Rotational Training in ICM

Published 14/04/2025

Why do we have rotational training?

Over the past 30 years many attempts have been made to streamline medical training. In the early 1990s Sir Kenneth Calman looked to restructure specialty training to ‘produce a shorter, more structured and organised training pathway’. The Calman proposals also introduced the idea of regional programmes which required doctors in specialty training to rotate within a fixed geographical area as they worked through a specific curriculum. These ‘Calman Numbers’ were followed in 2005 by a challenging period in medical education triggered by the failed implementation of Modernising Medical Careers (MMC). MMC was a programme which re-classified the traditional grades of medical career before the level of consultant. It also cemented the principle of geographically focused training programmes within a region or nation.
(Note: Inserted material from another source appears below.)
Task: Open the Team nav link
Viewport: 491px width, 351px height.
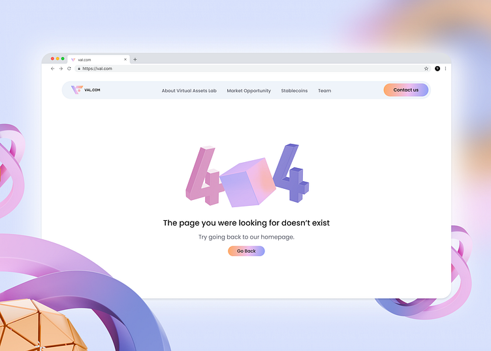Action: pyautogui.click(x=325, y=91)
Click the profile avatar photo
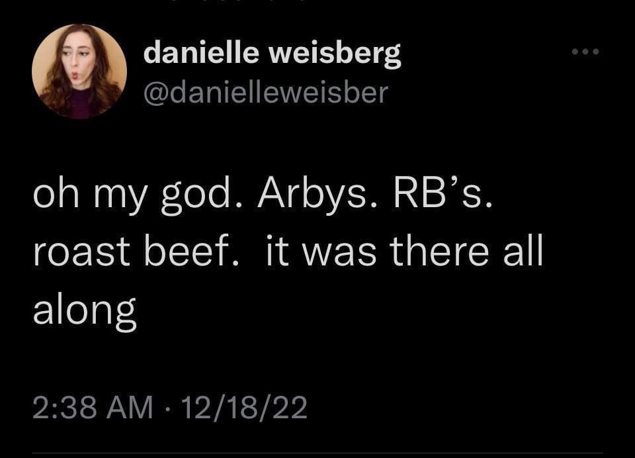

This change required the doctor to rotate through a variety of hospital settings, including District General Hospitals and Tertiary centres, whilst working through a competency-based curriculum. These training programmes would work towards a Certificate of Completion of Training (CCT) and entry onto the GMC Specialist Register.

Rotational training has now become commonplace in the delivery of medical specialty training. With training time reduced from pre-Calman days there has been a move to fixed, shorter placements, and regular rotations to move doctors in training through a number of hospitals to gain a wider range of experience and access to specific specialties to fulfil the requirements of the curriculum.